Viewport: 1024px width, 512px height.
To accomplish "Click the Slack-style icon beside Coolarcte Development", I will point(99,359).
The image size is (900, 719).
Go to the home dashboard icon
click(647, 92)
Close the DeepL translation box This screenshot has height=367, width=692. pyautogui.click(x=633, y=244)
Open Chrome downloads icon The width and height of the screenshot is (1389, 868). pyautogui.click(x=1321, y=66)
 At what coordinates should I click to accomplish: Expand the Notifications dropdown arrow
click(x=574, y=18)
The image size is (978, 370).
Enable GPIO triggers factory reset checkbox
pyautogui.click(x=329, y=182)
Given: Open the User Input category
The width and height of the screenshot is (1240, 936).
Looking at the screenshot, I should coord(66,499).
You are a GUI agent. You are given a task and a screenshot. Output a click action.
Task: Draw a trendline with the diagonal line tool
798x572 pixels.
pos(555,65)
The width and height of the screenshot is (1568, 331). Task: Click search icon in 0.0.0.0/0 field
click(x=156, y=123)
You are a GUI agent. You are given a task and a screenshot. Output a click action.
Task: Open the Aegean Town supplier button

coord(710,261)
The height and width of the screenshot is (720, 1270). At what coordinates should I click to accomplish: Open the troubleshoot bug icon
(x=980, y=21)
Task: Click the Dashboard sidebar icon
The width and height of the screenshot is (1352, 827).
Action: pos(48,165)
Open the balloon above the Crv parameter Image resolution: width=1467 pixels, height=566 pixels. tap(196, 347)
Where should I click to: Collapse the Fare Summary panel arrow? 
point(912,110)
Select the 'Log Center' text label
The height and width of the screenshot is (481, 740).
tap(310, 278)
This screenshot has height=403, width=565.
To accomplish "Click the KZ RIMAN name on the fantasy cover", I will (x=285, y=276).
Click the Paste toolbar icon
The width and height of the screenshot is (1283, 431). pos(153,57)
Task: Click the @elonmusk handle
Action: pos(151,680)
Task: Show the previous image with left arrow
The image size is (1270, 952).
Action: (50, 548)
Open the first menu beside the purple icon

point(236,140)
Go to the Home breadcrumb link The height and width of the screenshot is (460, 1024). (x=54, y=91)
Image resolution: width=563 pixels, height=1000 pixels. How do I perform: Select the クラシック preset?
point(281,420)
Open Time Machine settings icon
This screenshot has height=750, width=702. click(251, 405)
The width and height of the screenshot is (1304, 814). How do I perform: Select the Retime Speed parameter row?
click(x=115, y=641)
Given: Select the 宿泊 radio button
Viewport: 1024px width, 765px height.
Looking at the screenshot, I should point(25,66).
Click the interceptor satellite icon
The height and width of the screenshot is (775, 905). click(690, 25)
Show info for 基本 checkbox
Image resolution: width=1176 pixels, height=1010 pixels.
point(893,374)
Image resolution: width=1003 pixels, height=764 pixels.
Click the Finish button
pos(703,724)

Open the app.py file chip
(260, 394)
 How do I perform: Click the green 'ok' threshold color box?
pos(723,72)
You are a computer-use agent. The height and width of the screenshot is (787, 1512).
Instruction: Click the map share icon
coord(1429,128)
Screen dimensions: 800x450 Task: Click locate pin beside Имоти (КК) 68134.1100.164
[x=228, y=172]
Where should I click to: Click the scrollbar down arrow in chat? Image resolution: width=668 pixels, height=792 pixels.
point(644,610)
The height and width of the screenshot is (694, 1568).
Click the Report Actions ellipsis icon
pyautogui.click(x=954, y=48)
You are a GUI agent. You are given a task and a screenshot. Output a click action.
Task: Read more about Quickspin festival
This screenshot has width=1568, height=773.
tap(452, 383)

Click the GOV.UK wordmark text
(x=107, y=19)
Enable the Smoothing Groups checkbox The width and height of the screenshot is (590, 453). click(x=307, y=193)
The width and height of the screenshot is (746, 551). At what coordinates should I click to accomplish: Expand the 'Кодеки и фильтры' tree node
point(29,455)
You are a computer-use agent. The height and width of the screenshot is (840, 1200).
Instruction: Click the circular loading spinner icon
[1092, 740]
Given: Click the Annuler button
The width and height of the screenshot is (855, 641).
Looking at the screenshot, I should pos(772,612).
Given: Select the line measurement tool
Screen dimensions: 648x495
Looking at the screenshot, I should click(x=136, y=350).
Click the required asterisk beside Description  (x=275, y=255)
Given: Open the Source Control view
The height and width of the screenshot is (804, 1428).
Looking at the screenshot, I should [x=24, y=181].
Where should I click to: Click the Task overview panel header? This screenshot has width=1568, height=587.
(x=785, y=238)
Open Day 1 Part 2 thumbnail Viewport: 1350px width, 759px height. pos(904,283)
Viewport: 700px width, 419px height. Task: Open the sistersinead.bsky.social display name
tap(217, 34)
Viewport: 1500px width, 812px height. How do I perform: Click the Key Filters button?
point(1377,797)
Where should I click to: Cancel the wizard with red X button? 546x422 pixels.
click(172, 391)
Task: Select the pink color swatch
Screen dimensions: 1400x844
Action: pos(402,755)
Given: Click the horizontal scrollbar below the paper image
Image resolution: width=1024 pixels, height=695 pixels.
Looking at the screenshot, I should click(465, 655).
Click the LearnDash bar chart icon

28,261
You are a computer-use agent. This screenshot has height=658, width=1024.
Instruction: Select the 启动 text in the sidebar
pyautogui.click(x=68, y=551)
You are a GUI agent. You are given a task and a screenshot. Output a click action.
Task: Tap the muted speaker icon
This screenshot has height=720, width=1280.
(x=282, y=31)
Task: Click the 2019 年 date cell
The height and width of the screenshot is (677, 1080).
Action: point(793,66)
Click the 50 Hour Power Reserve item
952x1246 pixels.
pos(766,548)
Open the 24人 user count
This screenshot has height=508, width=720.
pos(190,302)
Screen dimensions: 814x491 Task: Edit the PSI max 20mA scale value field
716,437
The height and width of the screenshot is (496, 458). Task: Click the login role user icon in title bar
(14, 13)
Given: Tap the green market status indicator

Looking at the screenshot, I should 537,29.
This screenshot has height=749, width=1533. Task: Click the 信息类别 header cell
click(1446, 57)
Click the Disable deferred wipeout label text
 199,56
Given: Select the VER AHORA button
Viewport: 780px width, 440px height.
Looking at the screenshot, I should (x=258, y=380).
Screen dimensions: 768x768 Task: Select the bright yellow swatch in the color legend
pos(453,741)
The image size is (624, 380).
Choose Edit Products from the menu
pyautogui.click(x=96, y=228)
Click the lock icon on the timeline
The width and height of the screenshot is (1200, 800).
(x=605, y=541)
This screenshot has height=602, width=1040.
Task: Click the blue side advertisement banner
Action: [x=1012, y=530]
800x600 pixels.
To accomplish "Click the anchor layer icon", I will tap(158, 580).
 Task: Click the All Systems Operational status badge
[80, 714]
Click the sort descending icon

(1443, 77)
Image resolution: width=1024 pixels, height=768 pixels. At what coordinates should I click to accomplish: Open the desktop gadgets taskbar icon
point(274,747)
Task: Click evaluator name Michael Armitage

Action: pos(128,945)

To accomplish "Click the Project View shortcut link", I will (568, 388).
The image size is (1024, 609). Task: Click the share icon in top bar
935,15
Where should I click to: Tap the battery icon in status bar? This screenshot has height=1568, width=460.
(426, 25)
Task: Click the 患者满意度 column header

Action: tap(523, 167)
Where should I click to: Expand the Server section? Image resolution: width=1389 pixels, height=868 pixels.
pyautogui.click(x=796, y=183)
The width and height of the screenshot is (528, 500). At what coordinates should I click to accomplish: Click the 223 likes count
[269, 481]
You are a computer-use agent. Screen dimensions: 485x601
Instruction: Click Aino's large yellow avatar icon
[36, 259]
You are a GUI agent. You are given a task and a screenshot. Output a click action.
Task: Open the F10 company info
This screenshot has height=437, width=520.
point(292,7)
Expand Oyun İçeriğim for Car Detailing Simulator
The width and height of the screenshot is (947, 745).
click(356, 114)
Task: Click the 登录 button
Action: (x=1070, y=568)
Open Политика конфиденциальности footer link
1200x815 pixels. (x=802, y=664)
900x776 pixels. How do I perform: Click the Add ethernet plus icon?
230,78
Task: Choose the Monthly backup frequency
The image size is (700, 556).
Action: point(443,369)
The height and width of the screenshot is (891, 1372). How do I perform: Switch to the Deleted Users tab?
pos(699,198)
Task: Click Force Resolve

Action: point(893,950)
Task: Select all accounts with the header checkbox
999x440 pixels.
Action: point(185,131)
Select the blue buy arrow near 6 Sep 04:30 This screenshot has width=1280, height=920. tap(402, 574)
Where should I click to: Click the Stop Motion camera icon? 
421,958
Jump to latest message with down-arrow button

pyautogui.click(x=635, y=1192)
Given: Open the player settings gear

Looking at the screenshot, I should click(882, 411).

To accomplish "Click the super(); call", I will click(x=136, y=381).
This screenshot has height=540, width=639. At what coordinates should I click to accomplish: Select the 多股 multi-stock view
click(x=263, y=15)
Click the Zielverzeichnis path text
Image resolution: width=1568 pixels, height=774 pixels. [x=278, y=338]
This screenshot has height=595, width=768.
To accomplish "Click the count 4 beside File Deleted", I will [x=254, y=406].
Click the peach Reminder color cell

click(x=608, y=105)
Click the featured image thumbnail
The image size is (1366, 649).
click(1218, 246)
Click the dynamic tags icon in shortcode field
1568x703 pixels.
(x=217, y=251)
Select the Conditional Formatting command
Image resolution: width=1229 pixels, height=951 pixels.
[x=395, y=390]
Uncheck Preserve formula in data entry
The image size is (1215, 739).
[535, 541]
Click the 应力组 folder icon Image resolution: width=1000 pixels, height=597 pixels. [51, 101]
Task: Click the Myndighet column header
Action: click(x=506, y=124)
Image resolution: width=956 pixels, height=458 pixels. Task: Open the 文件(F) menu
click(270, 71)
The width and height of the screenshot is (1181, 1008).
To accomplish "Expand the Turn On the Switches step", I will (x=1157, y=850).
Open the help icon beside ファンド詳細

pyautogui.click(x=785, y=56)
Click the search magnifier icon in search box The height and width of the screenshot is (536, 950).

────

- TASK BRIEF -
The lines from the beginning of the records through the line containing "This screenshot has height=403, width=565." should be reproduced exactly. Include nothing else.

- RESPONSE TO THIS TASK -
Viewport: 1024px width, 512px height.
To accomplish "Click the Slack-style icon beside Coolarcte Development", I will point(99,359).
The image size is (900, 719).
Go to the home dashboard icon
click(647, 92)
Close the DeepL translation box This screenshot has height=367, width=692. pyautogui.click(x=633, y=244)
Open Chrome downloads icon The width and height of the screenshot is (1389, 868). pyautogui.click(x=1321, y=66)
 At what coordinates should I click to accomplish: Expand the Notifications dropdown arrow
click(x=574, y=18)
The image size is (978, 370).
Enable GPIO triggers factory reset checkbox
pyautogui.click(x=329, y=182)
Given: Open the User Input category
The width and height of the screenshot is (1240, 936).
Looking at the screenshot, I should coord(66,499).
You are a GUI agent. You are given a task and a screenshot. Output a click action.
Task: Draw a trendline with the diagonal line tool
798x572 pixels.
pos(555,65)
The width and height of the screenshot is (1568, 331). Task: Click search icon in 0.0.0.0/0 field
click(x=156, y=123)
You are a GUI agent. You are given a task and a screenshot. Output a click action.
Task: Open the Aegean Town supplier button

coord(710,261)
The height and width of the screenshot is (720, 1270). At what coordinates should I click to accomplish: Open the troubleshoot bug icon
(x=980, y=21)
Task: Click the Dashboard sidebar icon
The width and height of the screenshot is (1352, 827).
Action: pos(48,165)
Open the balloon above the Crv parameter Image resolution: width=1467 pixels, height=566 pixels. tap(196, 347)
Where should I click to: Collapse the Fare Summary panel arrow? 
point(912,110)
Select the 'Log Center' text label
The height and width of the screenshot is (481, 740).
tap(310, 278)
This screenshot has height=403, width=565.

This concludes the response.